俺はユニークスキルによる騒動がおさまるまでの二週間と、ホームで休養していた二週間以外、投獄されていないラフコフメンバーの投獄……若しくは討伐をしていた。
ラフコフ討伐戦では、ラフコフ全メンバーを淘汰出来ていない。攻略の邪魔になる不穏分子は駆逐しなければ、やがてまた一つの勢力になりかねない。それも一区切りを迎え、七十三層からようやく攻略を再開し始めたのだが、ラフコフのトップ……PoHをまだ排除できていない。
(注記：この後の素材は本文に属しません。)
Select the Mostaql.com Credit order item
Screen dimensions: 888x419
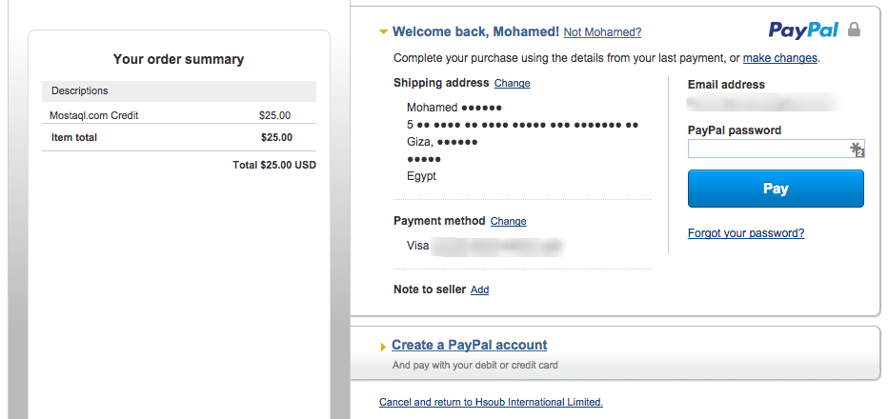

頭がいれば、組織は何度でも息を吹き返す。それは二十五層で壊滅的打撃を受けてもまた最前線に舞い戻ってきた軍が証明している。それがヒースクリフやPoHなど、カリスマ性があるなら尚更……PoHに至っては、もはや洗脳と言ってもいい。
個は弱く、集は強いと思うだろうか? 確かに、物理的な意味では個は集に勝てない。だが、精神的な意味なら個は集に勝る。個には個のやり方というものがあるのだ。
集団とはリーダーを失い、統率するものがいなくなれば脆いものだ。しかも無能が上に立とうとも抑圧によってロクに逆らえない。何故か? 迫害が怖いからだ。
先の命より、今の安寧を取る奴はバカだと思うだろうか? 言葉だけで聞いたらそう思うだろう。だが、今目の前で去っていく軍の部下達はその状態に陥っている。さながら、集団のしがらみは底無し沼のようではないか。1+1は必ずしも2にならないことを、教育機関はそろそろ教えるべきだ。
互いに足を引っ張り合っていく姿は見ていて浅ましく、滑稽で、無様だった。